(Bloomberg) -- Turkish government bonds tumbled and the lira hit a new record low after a 49% minimum wage hike, that threatens to fuel inflation and puts investors on alert for pre-election populist measures from President Recep Tayyip Erdogan.

The government raised the net minimum wage for 2023 to 17,002 liras ($578), a level which Goldman Sachs Group Inc. and Morgan Stanley had suggested would force the central bank to further tighten monetary policy. 

The minimum wage is the base salary of more than a third of Turkey’s workforce and serves as a reference for other pay deals.

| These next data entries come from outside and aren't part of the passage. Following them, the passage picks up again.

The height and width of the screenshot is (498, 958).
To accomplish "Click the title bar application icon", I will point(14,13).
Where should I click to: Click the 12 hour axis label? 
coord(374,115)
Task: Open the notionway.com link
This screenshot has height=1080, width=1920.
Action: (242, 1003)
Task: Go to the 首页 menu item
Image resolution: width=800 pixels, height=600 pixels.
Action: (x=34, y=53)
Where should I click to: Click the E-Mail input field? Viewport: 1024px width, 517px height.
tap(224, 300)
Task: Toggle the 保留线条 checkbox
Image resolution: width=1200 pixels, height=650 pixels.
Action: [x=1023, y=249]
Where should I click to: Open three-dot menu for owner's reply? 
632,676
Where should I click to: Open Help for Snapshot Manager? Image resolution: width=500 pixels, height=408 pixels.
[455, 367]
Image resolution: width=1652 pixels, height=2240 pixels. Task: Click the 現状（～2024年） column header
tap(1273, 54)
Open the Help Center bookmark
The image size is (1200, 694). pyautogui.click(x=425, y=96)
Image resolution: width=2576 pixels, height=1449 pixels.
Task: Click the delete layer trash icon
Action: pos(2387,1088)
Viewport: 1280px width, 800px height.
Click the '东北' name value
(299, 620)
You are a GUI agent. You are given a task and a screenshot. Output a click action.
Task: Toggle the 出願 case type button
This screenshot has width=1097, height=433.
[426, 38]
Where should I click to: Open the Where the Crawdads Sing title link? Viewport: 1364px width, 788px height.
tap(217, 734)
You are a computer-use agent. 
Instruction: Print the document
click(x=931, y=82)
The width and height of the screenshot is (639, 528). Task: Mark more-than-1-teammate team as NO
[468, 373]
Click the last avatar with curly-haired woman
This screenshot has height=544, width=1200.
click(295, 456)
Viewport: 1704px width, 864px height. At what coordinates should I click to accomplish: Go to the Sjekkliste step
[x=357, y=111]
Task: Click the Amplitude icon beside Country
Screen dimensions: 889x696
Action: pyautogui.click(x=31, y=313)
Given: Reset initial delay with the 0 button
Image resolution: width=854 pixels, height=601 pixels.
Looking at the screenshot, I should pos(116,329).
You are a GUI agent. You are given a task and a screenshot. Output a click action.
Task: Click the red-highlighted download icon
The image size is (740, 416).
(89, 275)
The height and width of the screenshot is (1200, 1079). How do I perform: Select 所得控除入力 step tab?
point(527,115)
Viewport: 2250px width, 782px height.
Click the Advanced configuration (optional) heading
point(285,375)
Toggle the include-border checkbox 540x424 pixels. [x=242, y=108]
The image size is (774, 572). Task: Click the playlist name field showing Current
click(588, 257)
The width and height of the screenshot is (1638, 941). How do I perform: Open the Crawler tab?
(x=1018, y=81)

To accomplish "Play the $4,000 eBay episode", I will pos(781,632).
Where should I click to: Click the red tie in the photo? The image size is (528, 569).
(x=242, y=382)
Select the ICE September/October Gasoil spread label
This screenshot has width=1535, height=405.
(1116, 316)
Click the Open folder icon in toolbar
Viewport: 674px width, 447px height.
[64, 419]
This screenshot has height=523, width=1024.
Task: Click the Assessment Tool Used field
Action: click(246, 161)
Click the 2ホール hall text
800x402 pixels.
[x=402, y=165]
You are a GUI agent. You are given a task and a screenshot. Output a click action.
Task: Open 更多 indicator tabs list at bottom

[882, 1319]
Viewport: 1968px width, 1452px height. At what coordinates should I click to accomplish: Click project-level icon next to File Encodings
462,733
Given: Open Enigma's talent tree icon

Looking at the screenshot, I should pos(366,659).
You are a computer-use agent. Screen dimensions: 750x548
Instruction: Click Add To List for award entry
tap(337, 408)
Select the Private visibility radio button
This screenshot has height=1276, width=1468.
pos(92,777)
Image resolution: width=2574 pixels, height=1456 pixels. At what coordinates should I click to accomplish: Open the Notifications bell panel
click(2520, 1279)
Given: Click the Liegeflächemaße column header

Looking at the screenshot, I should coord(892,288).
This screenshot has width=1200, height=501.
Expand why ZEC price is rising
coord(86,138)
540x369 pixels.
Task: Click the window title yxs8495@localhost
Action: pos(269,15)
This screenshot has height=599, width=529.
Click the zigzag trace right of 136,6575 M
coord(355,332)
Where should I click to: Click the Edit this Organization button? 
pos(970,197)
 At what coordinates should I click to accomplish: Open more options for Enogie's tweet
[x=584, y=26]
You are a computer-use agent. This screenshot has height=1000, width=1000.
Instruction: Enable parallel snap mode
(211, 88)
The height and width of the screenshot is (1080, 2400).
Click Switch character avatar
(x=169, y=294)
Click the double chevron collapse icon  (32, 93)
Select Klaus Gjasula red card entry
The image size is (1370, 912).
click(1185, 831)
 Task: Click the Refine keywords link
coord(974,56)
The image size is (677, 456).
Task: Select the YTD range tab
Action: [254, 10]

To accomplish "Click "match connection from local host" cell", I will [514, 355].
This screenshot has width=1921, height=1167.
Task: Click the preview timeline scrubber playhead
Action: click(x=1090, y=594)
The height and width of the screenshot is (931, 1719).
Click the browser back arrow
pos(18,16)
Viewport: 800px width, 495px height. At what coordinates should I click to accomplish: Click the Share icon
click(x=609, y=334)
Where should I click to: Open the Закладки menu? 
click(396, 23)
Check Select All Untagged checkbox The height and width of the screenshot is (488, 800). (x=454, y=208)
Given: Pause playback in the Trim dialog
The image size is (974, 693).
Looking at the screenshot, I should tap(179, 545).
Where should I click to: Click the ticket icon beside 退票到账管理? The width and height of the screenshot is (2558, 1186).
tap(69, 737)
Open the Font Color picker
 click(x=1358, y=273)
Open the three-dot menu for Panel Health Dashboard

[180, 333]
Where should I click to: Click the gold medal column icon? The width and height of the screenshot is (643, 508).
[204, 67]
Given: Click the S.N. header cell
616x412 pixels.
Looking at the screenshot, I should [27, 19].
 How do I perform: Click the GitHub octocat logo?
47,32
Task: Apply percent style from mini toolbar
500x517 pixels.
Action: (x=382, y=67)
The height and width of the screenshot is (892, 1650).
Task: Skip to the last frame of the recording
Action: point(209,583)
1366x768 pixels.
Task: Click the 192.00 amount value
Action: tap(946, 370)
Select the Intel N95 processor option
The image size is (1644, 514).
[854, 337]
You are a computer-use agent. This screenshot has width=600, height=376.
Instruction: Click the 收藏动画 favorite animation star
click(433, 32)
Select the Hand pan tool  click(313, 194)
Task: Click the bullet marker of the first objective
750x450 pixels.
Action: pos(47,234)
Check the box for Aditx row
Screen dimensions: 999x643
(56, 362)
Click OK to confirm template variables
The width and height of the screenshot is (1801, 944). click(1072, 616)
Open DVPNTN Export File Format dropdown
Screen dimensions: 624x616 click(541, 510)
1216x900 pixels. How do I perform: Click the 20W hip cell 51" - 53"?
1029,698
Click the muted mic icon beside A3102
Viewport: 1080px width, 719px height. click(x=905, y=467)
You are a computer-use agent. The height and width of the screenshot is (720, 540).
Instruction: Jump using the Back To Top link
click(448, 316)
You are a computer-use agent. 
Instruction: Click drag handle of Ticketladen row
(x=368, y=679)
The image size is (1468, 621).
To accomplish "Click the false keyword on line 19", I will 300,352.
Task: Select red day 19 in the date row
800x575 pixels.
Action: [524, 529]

The decision was closely watched by credit rating agencies and investors, who are anxious for authorities to stick to the orthodox policies adopted after a May election returned Erdogan to power. 

That swing back to orthodoxy — particularly the aggressive interest-rate rises deployed in recent months to rein in inflation — has been luring foreign investors back to Turkey.  

However, the lira has slid this week and on Thursday approached 30 per dollar. The yield on Turkey’s two-year government bonds jumped 120 basis points, and 10-year borrowing costs rose 23 basis points, a stark contrast with year-end rallies across most other emerging markets.  

Turkey’s 49% Minimum Wage Hike Balances Between Unions, Markets

“There is the potential for very strong returns from Turkish assets in 2024, as long as they stick to credible economic policy,” said Daniel Wood, a portfolio manager at William Blair International. 

“Investors will see the upcoming local elections in March as critical to negotiate in order to add further credibility and reassurance that Turkey will not U-turn on policy this time around.”

Having quintupled Turkey’s main interest rate since June to 42.5%, the central bank expects inflation to end this year at 65%, before peaking above 70% in May. Governor Hafize Gaye Erkan has also said the central bank took into consideration potential minimum wage hikes when compiling the inflation outlook. 

If inflation slows per Erkan’s forecast, Turkish bonds could prove a winning investment for 2024, many fund managers reckon. But they also remain wary of a pre-election shift from Erdogan, who has in the past ousted several central bank chiefs for their efforts to tame inflation. Senior officials say the president is fully supportive this time. 

On Thursday, authorities extended a withholding tax cut on lira bank deposits to April, state-run Anadolu Agency reported, citing a presidential decree published in the official gazette. The move shows the government intends to continue encouraging citizens and businesses to shift into liras from hard currency.

The Turkish currency is wrapping up the year as the second-worst performing EM currency tracked by Bloomberg, after the Argentine peso. Its latest losses bring the year-to-date slide against the dollar to about 36.5%. 

Onur Ilgen, head of Treasury at MUFG Bank Turkey AS, reported extra dollar demand from corporates before year-end, as well some appetite to hedge lira exposure.

“The higher-than-expected increase in the minimum wage will also create partial inflationary pressure,” Ilgen added.